Naquele momento, Aline esteve prestes a contar tudo a ela, chegou a um passo da confissão. Mas então se lembrou do principal motivo que a levara àquela situação: a saúde de seu sobrinho. Era simplesmente inconcebível revelar à sua irmã àquela altura; não quando elas haviam progredido em seu relacionamento. Conseguiram até dialogar!
− Tudo vai se resolver. – Foi a sua resposta, em meio a um turbilhão de pensamentos e emoções. Aline suspirou. – Só que eu ainda não estou pronta para me abrir com ninguém. Desculpe, Tina.
− Seja como for, só quero a sua felicidade - concluiu Betina, se ajeitando em seu colo. - É o que a família toda quer.
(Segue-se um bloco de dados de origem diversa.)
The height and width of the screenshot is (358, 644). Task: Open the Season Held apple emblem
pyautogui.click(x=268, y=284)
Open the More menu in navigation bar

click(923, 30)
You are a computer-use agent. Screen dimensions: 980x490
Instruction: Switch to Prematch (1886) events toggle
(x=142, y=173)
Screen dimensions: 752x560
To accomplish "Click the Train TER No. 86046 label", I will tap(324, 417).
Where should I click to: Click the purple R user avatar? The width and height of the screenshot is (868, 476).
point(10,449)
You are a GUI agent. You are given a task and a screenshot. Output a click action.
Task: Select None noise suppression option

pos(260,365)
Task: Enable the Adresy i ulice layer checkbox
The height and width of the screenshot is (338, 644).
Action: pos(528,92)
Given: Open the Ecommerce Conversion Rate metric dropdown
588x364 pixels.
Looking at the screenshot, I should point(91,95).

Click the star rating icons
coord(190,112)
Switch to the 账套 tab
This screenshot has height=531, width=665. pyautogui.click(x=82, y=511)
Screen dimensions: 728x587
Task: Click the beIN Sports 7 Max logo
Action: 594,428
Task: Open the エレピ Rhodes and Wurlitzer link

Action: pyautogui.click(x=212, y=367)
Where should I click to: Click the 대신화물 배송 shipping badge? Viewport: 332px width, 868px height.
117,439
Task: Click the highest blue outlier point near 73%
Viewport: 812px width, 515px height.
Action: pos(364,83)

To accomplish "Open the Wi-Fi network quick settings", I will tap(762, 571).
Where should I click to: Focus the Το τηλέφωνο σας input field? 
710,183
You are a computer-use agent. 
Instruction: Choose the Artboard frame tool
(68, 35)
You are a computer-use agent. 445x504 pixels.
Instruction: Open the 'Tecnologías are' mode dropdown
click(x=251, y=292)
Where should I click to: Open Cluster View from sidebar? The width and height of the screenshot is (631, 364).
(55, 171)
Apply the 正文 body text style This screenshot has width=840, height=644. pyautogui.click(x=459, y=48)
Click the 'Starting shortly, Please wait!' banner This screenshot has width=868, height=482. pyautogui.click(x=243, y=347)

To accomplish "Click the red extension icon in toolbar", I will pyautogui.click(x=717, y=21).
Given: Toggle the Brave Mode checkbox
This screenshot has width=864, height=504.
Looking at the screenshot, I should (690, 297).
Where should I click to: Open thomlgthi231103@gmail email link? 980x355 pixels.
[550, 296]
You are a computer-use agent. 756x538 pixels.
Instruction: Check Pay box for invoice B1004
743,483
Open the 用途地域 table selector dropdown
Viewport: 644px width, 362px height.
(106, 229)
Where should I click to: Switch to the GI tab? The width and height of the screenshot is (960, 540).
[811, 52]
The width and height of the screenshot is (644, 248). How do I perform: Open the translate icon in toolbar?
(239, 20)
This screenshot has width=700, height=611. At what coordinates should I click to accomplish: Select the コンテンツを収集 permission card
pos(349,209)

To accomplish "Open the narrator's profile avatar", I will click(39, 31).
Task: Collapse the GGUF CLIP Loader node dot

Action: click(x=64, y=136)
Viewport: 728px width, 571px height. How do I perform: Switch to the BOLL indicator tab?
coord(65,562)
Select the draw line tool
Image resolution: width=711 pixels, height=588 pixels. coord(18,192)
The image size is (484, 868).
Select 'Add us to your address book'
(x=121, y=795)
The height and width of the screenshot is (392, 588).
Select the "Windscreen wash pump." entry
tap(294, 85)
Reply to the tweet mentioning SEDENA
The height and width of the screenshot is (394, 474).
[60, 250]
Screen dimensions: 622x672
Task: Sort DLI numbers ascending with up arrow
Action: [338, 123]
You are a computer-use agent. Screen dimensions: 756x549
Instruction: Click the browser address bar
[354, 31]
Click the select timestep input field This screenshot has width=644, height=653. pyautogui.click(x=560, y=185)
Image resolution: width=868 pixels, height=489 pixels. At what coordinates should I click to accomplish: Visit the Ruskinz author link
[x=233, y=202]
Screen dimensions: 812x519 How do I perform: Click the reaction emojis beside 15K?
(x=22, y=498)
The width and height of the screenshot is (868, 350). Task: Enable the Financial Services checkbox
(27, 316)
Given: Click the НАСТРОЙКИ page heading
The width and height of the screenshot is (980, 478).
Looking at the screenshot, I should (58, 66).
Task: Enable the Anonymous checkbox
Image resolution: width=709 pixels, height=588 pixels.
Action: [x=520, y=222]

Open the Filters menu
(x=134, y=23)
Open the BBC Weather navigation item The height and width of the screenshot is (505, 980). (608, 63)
Aline acariciou seus cabelos castanhos. Betina estava quase adormecendo, portanto Aline achou melhor entrar, pois estava ficando tarde. Enquanto apoiava sua irmã, acompanhando-a de volta, Fernando veio ao encontro delas, preocupado, e tomou o lugar de Aline, conduzindo a esposa para o quarto. Aline os assistiu até que desaparecessem pelo corredor, admirando a união do casal, contente por ter tido aquele momento com sua irmã e torcendo para que no dia seguinte ela ainda se lembrasse.
Então voltou pelo corredor em direção ao próprio quarto.
Quando entrou, Aline deparou-se com Cícero ainda no closet, sentado na cadeira que havia lá. Ela temia encontrá-lo depois do incidente que tiveram mais cedo, não sabia como poderiam tratar do assunto.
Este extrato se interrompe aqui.